Extract to read >>
Basic help with Inform 7

Completely new to creating IF, so really sorry if these questions are painfully obvious. I will probably refer back to this thread when the included documentation fails me, or if I fail to understand the documentation.

Ok, some basic questions:

I can describe a room and the things in it. However, when I run the story, it prints my description and then still proceeds to list every visible object and its properties after. How do I have it not list these objects, and rather have any change in the state of the objects (stuff being opened/closed/taken) be reflected by altering the description?

Eg.

Kirsty's room is a room.  The table is in Kirsty's room. The table is a supporter. On the table is a handbag. The handbag is closed. The handbag is an openable container.  Kirsty's keys are inside the handbag. "[if open]There is an open handbag on the table, containing keys.[otherwise] There is a closed handbag on the table."

Just prints: Kirsty’s room
You can see a table (on which is a handbag (closed)) here.

I just don’t quite grasp the code yet, as you can see (I have VERY little experience in coding)

Dataset excerpt >>

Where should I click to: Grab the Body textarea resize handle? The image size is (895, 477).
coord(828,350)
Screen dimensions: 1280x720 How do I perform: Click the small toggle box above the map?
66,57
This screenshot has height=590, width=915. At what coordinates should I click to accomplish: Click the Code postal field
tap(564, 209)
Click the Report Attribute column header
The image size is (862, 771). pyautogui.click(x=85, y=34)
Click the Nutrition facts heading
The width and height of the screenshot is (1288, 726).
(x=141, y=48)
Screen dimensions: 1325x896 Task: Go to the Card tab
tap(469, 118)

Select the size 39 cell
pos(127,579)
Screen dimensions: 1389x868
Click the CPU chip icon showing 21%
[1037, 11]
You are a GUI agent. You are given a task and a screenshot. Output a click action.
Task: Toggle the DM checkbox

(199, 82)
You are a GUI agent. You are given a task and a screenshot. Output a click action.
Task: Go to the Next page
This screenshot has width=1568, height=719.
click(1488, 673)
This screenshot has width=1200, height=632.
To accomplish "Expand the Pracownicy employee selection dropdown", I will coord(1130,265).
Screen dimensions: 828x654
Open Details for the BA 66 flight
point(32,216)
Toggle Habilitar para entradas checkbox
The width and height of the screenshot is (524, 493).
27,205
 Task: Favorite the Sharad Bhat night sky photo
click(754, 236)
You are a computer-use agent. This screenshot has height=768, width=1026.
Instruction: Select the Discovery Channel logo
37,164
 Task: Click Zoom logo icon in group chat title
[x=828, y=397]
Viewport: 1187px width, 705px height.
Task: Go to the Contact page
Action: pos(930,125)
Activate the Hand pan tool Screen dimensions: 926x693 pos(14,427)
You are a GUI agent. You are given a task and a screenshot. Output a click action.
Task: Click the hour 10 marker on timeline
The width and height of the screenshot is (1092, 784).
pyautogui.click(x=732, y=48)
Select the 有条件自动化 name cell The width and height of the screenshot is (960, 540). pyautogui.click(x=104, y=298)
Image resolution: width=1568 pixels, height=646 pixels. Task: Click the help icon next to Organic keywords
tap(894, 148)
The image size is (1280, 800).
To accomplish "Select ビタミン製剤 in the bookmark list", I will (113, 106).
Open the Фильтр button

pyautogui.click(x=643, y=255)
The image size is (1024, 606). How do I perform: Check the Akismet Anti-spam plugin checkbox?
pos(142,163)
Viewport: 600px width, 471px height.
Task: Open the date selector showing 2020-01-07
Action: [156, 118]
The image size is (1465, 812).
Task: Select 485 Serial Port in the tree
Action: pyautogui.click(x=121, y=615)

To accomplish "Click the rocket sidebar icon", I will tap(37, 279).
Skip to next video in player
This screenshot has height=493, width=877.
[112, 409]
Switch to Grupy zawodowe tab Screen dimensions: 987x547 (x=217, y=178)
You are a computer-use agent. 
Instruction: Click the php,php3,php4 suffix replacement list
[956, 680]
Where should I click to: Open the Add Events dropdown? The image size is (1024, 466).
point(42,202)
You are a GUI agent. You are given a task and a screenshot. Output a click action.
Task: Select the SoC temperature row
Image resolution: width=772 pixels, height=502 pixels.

What to work on >>
1: Return the entire forum post asking for basic help with Inform 7, with nothing changed.
2: Rewrite the lines of the listing starting at the line containing "Toggle Habilitar para entradas checkbox" and ending at the line containing "Select the 有条件自动化" as a Markdown table with the columns Row and Line, giving each row a number and leaving out blank lines.

Answers to the exercise >>
1:
Basic help with Inform 7

Completely new to creating IF, so really sorry if these questions are painfully obvious. I will probably refer back to this thread when the included documentation fails me, or if I fail to understand the documentation.

Ok, some basic questions:

I can describe a room and the things in it. However, when I run the story, it prints my description and then still proceeds to list every visible object and its properties after. How do I have it not list these objects, and rather have any change in the state of the objects (stuff being opened/closed/taken) be reflected by altering the description?

Eg.

Kirsty's room is a room.  The table is in Kirsty's room. The table is a supporter. On the table is a handbag. The handbag is closed. The handbag is an openable container.  Kirsty's keys are inside the handbag. "[if open]There is an open handbag on the table, containing keys.[otherwise] There is a closed handbag on the table."

Just prints: Kirsty’s room
You can see a table (on which is a handbag (closed)) here.

I just don’t quite grasp the code yet, as you can see (I have VERY little experience in coding)

2:
| Row | Line |
|---|---|
| 1 | Toggle Habilitar para entradas checkbox |
| 2 | The width and height of the screenshot is (524, 493). |
| 3 | 27,205 |
| 4 |  Task: Favorite the Sharad Bhat night sky photo |
| 5 | click(754, 236) |
| 6 | You are a computer-use agent. This screenshot has height=768, width=1026. |
| 7 | Instruction: Select the Discovery Channel logo |
| 8 | 37,164 |
| 9 |  Task: Click Zoom logo icon in group chat title |
| 10 | [x=828, y=397] |
| 11 | Viewport: 1187px width, 705px height. |
| 12 | Task: Go to the Contact page |
| 13 | Action: pos(930,125) |
| 14 | Activate the Hand pan tool Screen dimensions: 926x693 pos(14,427) |
| 15 | You are a GUI agent. You are given a task and a screenshot. Output a click action. |
| 16 | Task: Click the hour 10 marker on timeline |
| 17 | The width and height of the screenshot is (1092, 784). |
| 18 | pyautogui.click(x=732, y=48) |
| 19 | Select the 有条件自动化 name cell The width and height of the screenshot is (960, 540). pyautogui.click(x=104, y=298) |